On the second episode of the All About Beer Podcast hosts Em Sauter and Don Tse are joined by author and journalist Stan Hieronymus and Shaun Townsend, Associate Professor, Senior Research in the Crop and Soil Sciences Department at Oregon State University.

Together they go through hop breeding, naming, and how growing hops has been impacted by climate change. 

Eventually the conversation turns to the future of hops, and Hieronymus talks about the birth of Citra and how it became one of beer’s most popular hops.

“In terms of thinking about the future, I think the Citra hop is a really nice example about how things change,” says Hieronymus.

Citra was a cross that was originally made in the 1980s, says Hieronymus and through breeding by 1990 resembled the hop that would be known as Citra.

“Citra was the hop at the center of when people started talking about tropical and fruity [in beer] when it was released in 2008. But that hop was developed years earlier for one brewery that financed this and at the time, that was through the Haas breeding program,” explains Hieronymus who notes that the brewery that first funded Citra is not often publicized but is located in the north of England.

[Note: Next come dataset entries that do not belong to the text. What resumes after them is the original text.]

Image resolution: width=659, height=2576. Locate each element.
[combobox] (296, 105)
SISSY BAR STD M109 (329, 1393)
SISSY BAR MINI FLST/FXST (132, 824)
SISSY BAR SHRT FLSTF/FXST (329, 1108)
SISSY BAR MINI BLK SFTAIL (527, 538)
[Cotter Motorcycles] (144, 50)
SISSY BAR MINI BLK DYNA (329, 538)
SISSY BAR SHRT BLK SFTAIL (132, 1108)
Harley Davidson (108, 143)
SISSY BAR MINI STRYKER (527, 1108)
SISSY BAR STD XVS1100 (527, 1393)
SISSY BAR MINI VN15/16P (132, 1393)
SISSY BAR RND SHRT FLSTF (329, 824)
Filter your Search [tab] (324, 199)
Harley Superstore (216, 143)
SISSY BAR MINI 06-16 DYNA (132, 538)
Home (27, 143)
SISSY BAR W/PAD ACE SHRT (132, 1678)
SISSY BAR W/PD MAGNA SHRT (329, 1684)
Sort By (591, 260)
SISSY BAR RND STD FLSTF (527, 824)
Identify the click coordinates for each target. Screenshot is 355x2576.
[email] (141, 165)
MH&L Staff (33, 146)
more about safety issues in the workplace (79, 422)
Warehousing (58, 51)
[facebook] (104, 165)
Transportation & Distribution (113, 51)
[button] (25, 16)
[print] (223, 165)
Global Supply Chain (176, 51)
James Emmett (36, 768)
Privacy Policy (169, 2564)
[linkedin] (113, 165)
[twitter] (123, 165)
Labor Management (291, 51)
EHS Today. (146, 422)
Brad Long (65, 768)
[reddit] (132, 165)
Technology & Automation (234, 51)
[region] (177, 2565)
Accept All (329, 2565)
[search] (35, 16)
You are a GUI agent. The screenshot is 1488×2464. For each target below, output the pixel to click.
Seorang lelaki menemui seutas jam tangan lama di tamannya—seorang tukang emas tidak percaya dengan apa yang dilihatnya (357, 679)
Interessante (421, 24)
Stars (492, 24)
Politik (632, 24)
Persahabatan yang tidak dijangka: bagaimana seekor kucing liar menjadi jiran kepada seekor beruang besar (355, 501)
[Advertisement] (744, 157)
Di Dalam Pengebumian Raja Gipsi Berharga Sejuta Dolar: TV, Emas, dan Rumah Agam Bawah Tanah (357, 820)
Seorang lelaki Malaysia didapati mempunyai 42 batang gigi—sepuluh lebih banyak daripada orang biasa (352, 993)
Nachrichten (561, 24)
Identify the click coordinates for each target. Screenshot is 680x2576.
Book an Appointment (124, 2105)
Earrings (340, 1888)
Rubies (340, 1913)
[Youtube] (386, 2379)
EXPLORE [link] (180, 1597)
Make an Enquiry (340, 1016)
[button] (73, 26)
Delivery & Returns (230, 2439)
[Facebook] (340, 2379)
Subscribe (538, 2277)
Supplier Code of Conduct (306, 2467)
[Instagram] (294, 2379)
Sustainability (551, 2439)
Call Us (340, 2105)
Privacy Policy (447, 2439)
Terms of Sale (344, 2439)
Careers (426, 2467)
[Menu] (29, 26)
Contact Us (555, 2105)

Haas, through its private breeding program planted 50 potential varieties for that brewery and while none were selected, the one that would eventually become Citra stood out and was set to the side to keep trials going. That hop was sent to a second brewery, he says, who also did test batches with it but eventually passed on the opportunity.

Citra Gets its Shot

An Information card on the Citra Hop.

By the early 2000s Miller Brewing reached out to Haas and said they were interested in a hop that had a citrus fruity character, and Citra was once again ready for its spotlight.

“They did bunches of test beers including a double IPA,” says Hieronymus. “Eventually, Miller just didn’t know what they would do with the hop. And they were probably right.”

By then, the hop breeding program had combined with other programs from Yakima ranches “and they began to put this hop in the hands of other craft breweries, and they financed it out to multiple acres,” he says.

Those breweries included Widmer Brothers, Sierra Nevada Brewing Company, and Deschutes Brewery.

“And in 2008 Widmer, brewing with this experimental hop, won a gold medal at the World Beer Cup and at that point it was going public,” says Hieronymus. “It only took 18 years.”